Forse i meriti di scala vengono mostrati meglio con l’avanzamento da GPT-2 a GPT-3, dove la differenza era principalmente più dati, più parametri — da 1,5 miliardi con GPT-2 a 175 miliardi con GPT-3 — e più potenza di calcolo — es. , processori sempre più veloci, con alcuni progettati specificamente per la funzionalità AI. Quando è apparso GPT-3, Arram Sabeti, uno sviluppatore e artista con sede a San Francisco,  ha twittato “Giocare con GPT-3 è come vedere il futuro. Ce l’ho per scrivere canzoni, storie, comunicati stampa, tablature per chitarra, interviste, saggi, manuali tecnici. È incredibilmente buono”.  

Tuttavia, Gary Marcus, scettico sull’apprendimento profondo dell’IA, ritiene che “Ci sono gravi falle nell’argomento del ridimensionamento”. Afferma che il ridimensionamento delle misure che altri hanno esaminato, come la previsione della parola successiva in una frase, “non equivale al tipo di comprensione profonda che la vera AI [AGI] richiederebbe”. 

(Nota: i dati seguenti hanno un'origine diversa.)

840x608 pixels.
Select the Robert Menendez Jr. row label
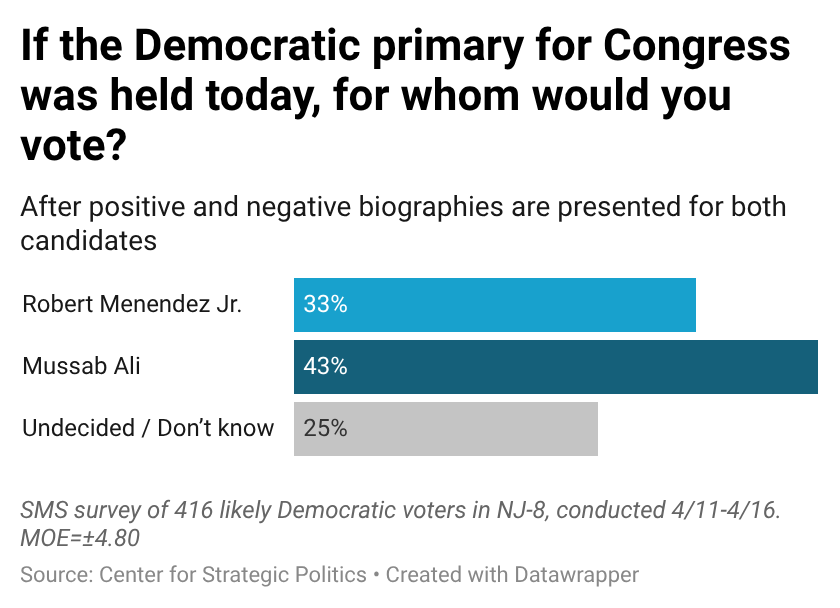pos(132,305)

Yann LeCun , scienziato capo dell’IA presso il proprietario di Facebook Meta e un passato vincitore del Premio Turing per l’IA, ha dichiarato in un recente post sul blog dopo la pubblicazione di Gato che al momento non esiste AGI. Inoltre, non crede che l’aumento dei modelli raggiungerà questo livello, che richiederà nuovi concetti aggiuntivi. Anche se ammette che alcuni di questi concetti, come l’apprendimento auto-supervisionato generalizzato, “sono forse dietro l’angolo”.

Il professore assistente del MIT Jacob Andreas sostiene che Gato può fare molte cose contemporaneamente, ma non è lo stesso che essere in grado di adattarsi in modo significativo a nuovi compiti che sono diversi da quelli per cui è stato addestrato.

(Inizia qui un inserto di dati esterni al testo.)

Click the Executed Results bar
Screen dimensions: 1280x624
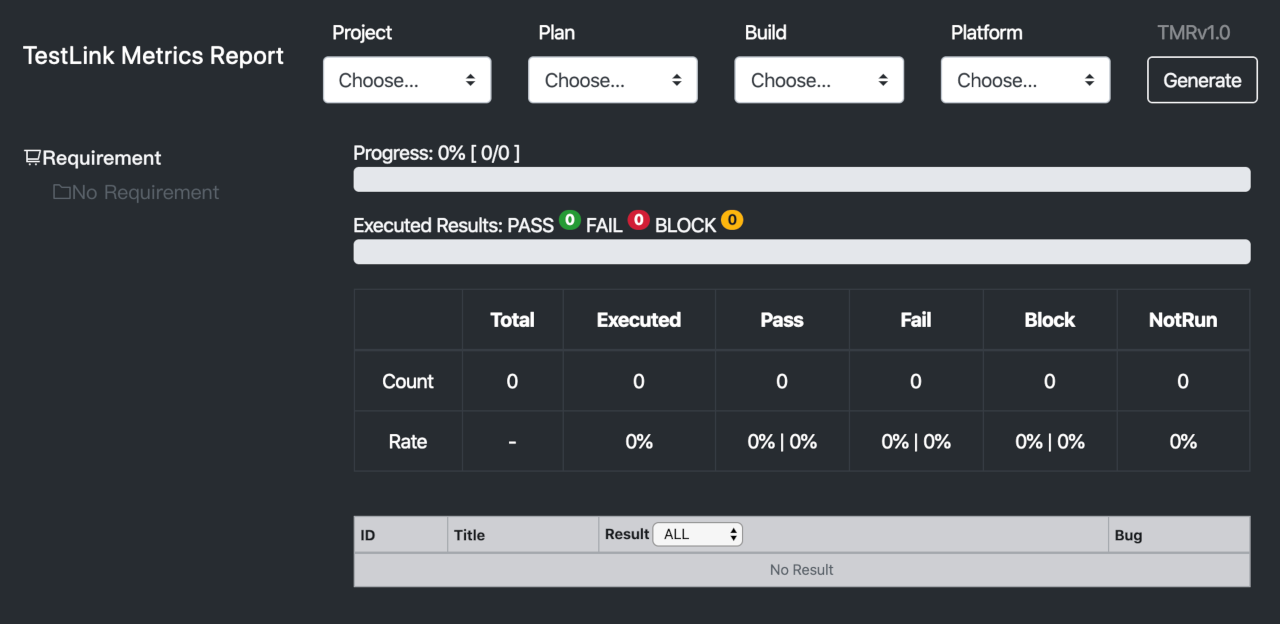(801, 252)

Anche se Gato potrebbe non essere un esempio di AGI, non si può negare che fornisce un passo significativo oltre l’IA ristretta. Fornisce un’ulteriore prova che stiamo entrando in una zona crepuscolare, un’area mal definita tra l’IA ristretta e generale . L’AGI, come discusso da Shanahan e altri, potrebbe essere ancora tra decenni nel futuro, anche se Gato potrebbe aver accelerato la sequenza temporale.